I am new to kubernetes and trying to understand when to use kubectl autoscale and kubectl scale commands
Scale in deployment tells how many pods should be always running to ensure proper working of the application. You have to specify it manually. In YAMLs you have to define it in spec.replicas
like in example below:
apiVersion: apps/v1
kind: Deployment
metadata:
name: nginx-deployment
labels:
app: nginx
spec:
replicas: 3
selector:
matchLabels:
app: nginx
template:
metadata:
labels:
app: nginx
spec:
containers:
- name: nginx
image: nginx:1.7.9
ports:
- containerPort: 80
Second way to specify scale (replicas) of deployment is use command.
$ kubectl run nginx --image=nginx --replicas=3
deployment.apps/nginx created
$ kubectl get deployment
NAME DESIRED CURRENT UP-TO-DATE AVAILABLE AGE
nginx 3 3 3 3 11s
It means that deployment will have 3 pods running and Kubernetes will always try to maintain this number of pods (If any of the pods will crush, K8s will recreate it). You can always change it with in spec.replicas
and use kubectl apply -f <name-of-deployment>
or via command
$ kubectl scale deployment nginx --replicas=10
deployment.extensions/nginx scaled
$ kubectl get deployment
NAME DESIRED CURRENT UP-TO-DATE AVAILABLE AGE
nginx 10 10 10 10 4m48s
Please read in documentation about scaling and replicasets.

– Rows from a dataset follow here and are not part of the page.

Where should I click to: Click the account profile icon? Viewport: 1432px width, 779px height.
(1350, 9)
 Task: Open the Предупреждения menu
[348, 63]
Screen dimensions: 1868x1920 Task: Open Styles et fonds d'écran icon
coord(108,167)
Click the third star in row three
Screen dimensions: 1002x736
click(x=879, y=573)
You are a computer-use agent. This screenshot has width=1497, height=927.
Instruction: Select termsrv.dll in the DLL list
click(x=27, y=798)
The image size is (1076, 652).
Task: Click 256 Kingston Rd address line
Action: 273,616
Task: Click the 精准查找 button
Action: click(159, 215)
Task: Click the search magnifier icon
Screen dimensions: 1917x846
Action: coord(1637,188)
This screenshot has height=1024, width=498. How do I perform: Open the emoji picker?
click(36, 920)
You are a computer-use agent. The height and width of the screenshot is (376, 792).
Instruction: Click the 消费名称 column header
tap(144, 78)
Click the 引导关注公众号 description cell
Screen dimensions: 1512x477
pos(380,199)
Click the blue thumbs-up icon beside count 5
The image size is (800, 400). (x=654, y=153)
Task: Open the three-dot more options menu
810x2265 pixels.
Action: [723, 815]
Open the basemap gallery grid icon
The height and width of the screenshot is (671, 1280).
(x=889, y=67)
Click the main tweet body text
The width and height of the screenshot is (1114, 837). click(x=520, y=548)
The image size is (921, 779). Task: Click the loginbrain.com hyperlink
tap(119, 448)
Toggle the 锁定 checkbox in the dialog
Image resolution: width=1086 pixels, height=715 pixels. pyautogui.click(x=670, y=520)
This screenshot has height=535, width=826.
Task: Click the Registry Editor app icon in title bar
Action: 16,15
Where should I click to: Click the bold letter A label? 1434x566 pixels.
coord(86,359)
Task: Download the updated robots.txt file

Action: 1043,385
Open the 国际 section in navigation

Horizontal Pod Autoscaling (HPA) was invented to scale deployment based on metrics produced by pods. For example, if your application have about 300 HTTP request per minute and each your pod allows to 100 HTTP requests for minute it will be ok. However if you will receive a huge amount of HTTP request ~ 1000, 3 pods will not be enough and 70% of request will fail. When you will use HPA
, deployment will autoscale to run 10 pods to handle all requests. After some time, when number of request will drop to 500/minute it will scale down to 5 pods. Later depends on request number it might go up or down depends on your HPA configuration.
Easiest way to apply autoscale is:
$ kubectl autoscale deployment <your-deployment> --<metrics>=value --min=3 --max=10
It means that autoscale will automatically scale based on metrics to maximum 10 pods and later it will downscale minimum to 3. Very good example is shown at HPA documentation with CPU usage.
Please keep in mind that Kubernetes can use many types of metrics based on API (HTTP/HTTP request, CPU/Memory load, number of threads, etc.)
Hope it help you to understand difference between Scale and Autoscaling.